This provision was amended in order to conform with Witherspoon. 5 Subsequent jurisprudence has upheld the validity of art. 798, and it is well-settled that prospective jurors may be excused for cause if they indicate that they would not impose the death penalty under any circumstances. State v. Jordan, 420 So.2d 420 (La.1982); State v. Perry, supra; State v. Lindsey, 404 So.2d 466 (La.1981); State v. Francis, 403 So.2d 680 (La.1981); State v. Monroe, 397 So.2d 1258 (La.1981); State v. George, 371 So.2d 762 (La.1979), cert. denied, 444 U.S. 953, 100 S.Ct. 430, 62 L.Ed.2d 325.

In this case, nine prospective jurors voiced an opposition to the death penalty. Of these nine, seven were excused by the court, one was excused on a state challenge for cause, and one was challenged peremptorily by the state. Our review of the voir dire examination shows that the seven veniremen excused by the court and the one venireman excused on a state challenge for cause had each stated unequivocally that he or she could not vote for the death penalty under any circumstances. Therefore, these jurors were properly excused. La.C.Cr.P. art. 798(2); Witherspoon v. Illinois, supra.

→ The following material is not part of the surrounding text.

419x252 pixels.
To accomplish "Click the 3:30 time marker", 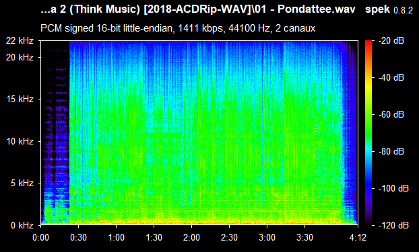I will click(x=304, y=237).
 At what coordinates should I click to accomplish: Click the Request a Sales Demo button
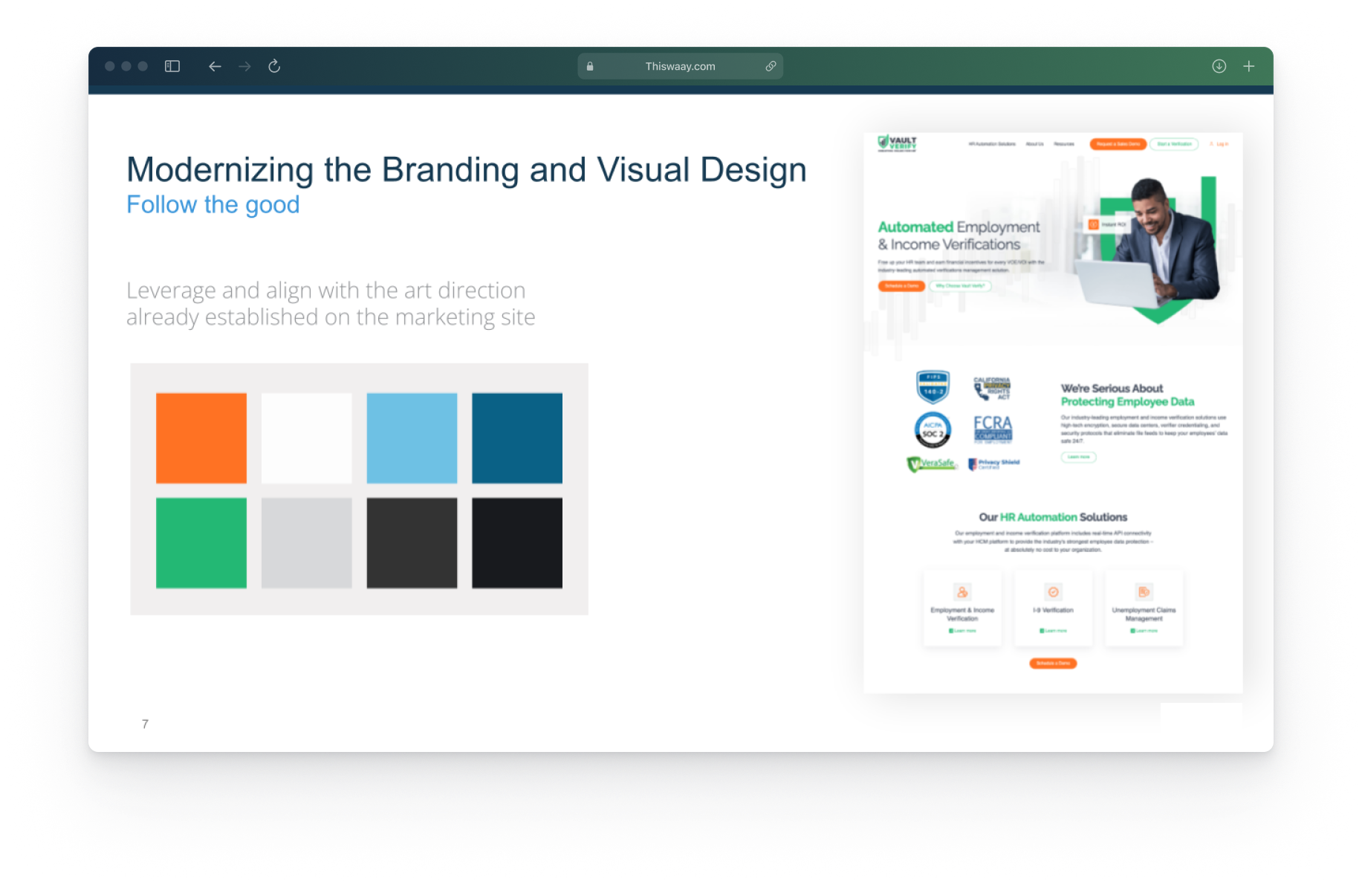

Only one prospective juror expressed a general opposition to the death penalty but stated that she would not automatically vote against it. The state challenged her peremptorily. Other than this isolated instance, the defendant has made no showing that the state used its peremptory challenges to systematically exclude veniremen who expressed a general opposition to the death penalty; in fact, the state did not use all of its twelve peremptory challenges. In our opinion, the state's exercise of a peremptory challenge against this one prospective juror did not render the jury "death qualified" or otherwise unconstitutionally tainted within the meaning of Witherspoon.

These assignments are without merit.

ARGUMENT NO. II

(Assignments of Error Nos. 9, 24)

By these assignments, the defendant argues that the trial court erred in admitting the testimony of Deputy Bruce Vanderhoeven. Adopting the arguments of Tommy Wren and Vincent Orlando in State v. Wren, 425 So.2d 756 (La.1983), the defendant asserts that Vanderhoeven's recollection had become so tainted by the hypnosis that his testimony had ceased to be reliable and therefore should have been ruled inadmissible. In overruling the defendant's objection to the testimony, the trial judge ruled that the hypnosis was a factual issue going to the weight to be accorded his testimony rather than to its admissibility. For the reasons assigned in State v. Wren, supra, we agree with that...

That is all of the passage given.